Request a →
Copy out the article about Pearl Jam's Atlanta live album word for word, in full.

Selected excerpt →
■ ■ ■

Live album by Pearl Jam
- Released: February 27, 2001
- Recorded: August 7, 2000, Philips Arena, Atlanta, Georgia, United States
- Genre: Alternative rock
- Length: 134:20
- Language: English
- Label: Epic

Pearl Jam chronology
| 8/6/00 – Greensboro, North Carolina (2001) | 8/7/00 – Atlanta, Georgia (2001) | 8/9/00 – West Palm Beach, Florida (2001) |

= 8/7/00 – Atlanta, Georgia =

8/7/00 – Atlanta, Georgia is a two-disc live album and the twenty-ninth in a series of 72 live bootlegs released by the American alternative rock band Pearl Jam from the band's 2000 Binaural Tour. It was released along with the other official bootlegs from the first North American leg of the tour on February 27, 2001.

■ ■ ■

Data for this exercise →
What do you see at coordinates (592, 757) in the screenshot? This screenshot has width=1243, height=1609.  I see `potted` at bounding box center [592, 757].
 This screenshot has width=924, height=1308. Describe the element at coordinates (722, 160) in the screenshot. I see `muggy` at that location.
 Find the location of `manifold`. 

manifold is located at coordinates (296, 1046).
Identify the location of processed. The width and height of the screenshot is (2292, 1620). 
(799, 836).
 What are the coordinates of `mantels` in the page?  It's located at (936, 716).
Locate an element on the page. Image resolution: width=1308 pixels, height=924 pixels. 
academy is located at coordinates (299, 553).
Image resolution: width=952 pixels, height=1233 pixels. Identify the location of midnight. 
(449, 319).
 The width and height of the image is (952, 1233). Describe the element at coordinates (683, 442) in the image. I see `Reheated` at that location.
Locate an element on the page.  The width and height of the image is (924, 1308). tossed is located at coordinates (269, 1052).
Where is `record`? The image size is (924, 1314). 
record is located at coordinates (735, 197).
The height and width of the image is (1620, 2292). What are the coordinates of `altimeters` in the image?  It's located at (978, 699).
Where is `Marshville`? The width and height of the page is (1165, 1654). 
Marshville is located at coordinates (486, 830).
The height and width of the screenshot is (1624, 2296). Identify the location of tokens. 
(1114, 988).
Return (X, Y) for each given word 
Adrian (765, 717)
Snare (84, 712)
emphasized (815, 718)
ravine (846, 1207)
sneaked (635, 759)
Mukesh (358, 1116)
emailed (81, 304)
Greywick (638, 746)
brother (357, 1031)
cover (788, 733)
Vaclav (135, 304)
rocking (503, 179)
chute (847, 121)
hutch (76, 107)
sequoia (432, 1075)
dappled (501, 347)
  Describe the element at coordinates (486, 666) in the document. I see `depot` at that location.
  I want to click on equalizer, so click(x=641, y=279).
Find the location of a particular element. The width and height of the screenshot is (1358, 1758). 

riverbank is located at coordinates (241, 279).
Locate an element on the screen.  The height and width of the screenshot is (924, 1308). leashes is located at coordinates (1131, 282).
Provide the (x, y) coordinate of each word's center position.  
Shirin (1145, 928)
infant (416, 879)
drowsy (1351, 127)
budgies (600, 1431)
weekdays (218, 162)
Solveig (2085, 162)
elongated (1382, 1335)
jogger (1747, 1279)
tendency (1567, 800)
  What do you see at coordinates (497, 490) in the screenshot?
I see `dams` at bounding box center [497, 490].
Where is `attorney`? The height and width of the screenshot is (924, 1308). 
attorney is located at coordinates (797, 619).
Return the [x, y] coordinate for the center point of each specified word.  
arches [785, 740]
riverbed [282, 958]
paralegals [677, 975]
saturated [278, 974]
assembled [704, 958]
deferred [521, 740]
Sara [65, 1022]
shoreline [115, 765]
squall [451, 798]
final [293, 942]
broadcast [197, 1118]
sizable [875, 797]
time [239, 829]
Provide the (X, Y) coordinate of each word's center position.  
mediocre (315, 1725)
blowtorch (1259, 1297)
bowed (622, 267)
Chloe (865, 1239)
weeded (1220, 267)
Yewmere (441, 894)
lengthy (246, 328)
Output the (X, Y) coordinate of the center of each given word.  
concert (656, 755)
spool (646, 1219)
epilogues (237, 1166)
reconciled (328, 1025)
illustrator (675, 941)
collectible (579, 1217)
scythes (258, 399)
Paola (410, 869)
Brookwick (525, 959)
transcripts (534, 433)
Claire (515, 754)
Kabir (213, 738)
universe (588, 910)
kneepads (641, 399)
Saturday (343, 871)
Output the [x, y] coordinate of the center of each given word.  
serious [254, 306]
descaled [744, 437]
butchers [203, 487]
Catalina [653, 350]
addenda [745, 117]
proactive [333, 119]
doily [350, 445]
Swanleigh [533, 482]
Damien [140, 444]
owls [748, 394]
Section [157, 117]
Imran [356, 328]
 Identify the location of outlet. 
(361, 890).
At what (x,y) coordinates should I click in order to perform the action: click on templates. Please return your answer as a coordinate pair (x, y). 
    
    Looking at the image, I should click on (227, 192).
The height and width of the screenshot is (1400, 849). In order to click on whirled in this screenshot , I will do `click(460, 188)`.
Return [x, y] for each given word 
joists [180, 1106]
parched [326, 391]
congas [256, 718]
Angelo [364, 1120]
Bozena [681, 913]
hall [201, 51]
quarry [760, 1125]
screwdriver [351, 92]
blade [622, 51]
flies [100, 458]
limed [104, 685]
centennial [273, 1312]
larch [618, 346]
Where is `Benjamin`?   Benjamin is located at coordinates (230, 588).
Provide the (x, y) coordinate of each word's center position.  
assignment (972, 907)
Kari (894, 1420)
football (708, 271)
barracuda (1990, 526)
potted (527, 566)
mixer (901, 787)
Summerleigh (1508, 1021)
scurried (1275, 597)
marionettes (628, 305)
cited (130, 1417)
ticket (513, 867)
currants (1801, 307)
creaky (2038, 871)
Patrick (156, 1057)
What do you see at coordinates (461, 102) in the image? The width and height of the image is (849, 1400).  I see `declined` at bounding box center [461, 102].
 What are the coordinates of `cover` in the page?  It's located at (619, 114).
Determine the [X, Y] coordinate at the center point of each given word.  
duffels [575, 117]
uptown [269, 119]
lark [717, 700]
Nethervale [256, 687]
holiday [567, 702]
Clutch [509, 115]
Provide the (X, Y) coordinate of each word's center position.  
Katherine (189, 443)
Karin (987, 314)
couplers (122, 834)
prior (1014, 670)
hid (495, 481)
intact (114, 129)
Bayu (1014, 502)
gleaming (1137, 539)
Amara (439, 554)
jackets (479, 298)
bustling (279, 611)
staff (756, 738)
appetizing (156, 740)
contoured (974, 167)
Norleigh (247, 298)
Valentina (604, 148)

■ ■ ■

Request b →
Quote everything in the records from the very start down to the line containing "academy is located at coordinates (299, 553).", with that line included.

Answer a →
Live album by Pearl Jam
- Released: February 27, 2001
- Recorded: August 7, 2000, Philips Arena, Atlanta, Georgia, United States
- Genre: Alternative rock
- Length: 134:20
- Language: English
- Label: Epic

Pearl Jam chronology
| 8/6/00 – Greensboro, North Carolina (2001) | 8/7/00 – Atlanta, Georgia (2001) | 8/9/00 – West Palm Beach, Florida (2001) |

= 8/7/00 – Atlanta, Georgia =

8/7/00 – Atlanta, Georgia is a two-disc live album and the twenty-ninth in a series of 72 live bootlegs released by the American alternative rock band Pearl Jam from the band's 2000 Binaural Tour. It was released along with the other official bootlegs from the first North American leg of the tour on February 27, 2001.

Answer b →
What do you see at coordinates (592, 757) in the screenshot? This screenshot has width=1243, height=1609.  I see `potted` at bounding box center [592, 757].
 This screenshot has width=924, height=1308. Describe the element at coordinates (722, 160) in the screenshot. I see `muggy` at that location.
 Find the location of `manifold`. 

manifold is located at coordinates (296, 1046).
Identify the location of processed. The width and height of the screenshot is (2292, 1620). 
(799, 836).
 What are the coordinates of `mantels` in the page?  It's located at (936, 716).
Locate an element on the page. Image resolution: width=1308 pixels, height=924 pixels. 
academy is located at coordinates (299, 553).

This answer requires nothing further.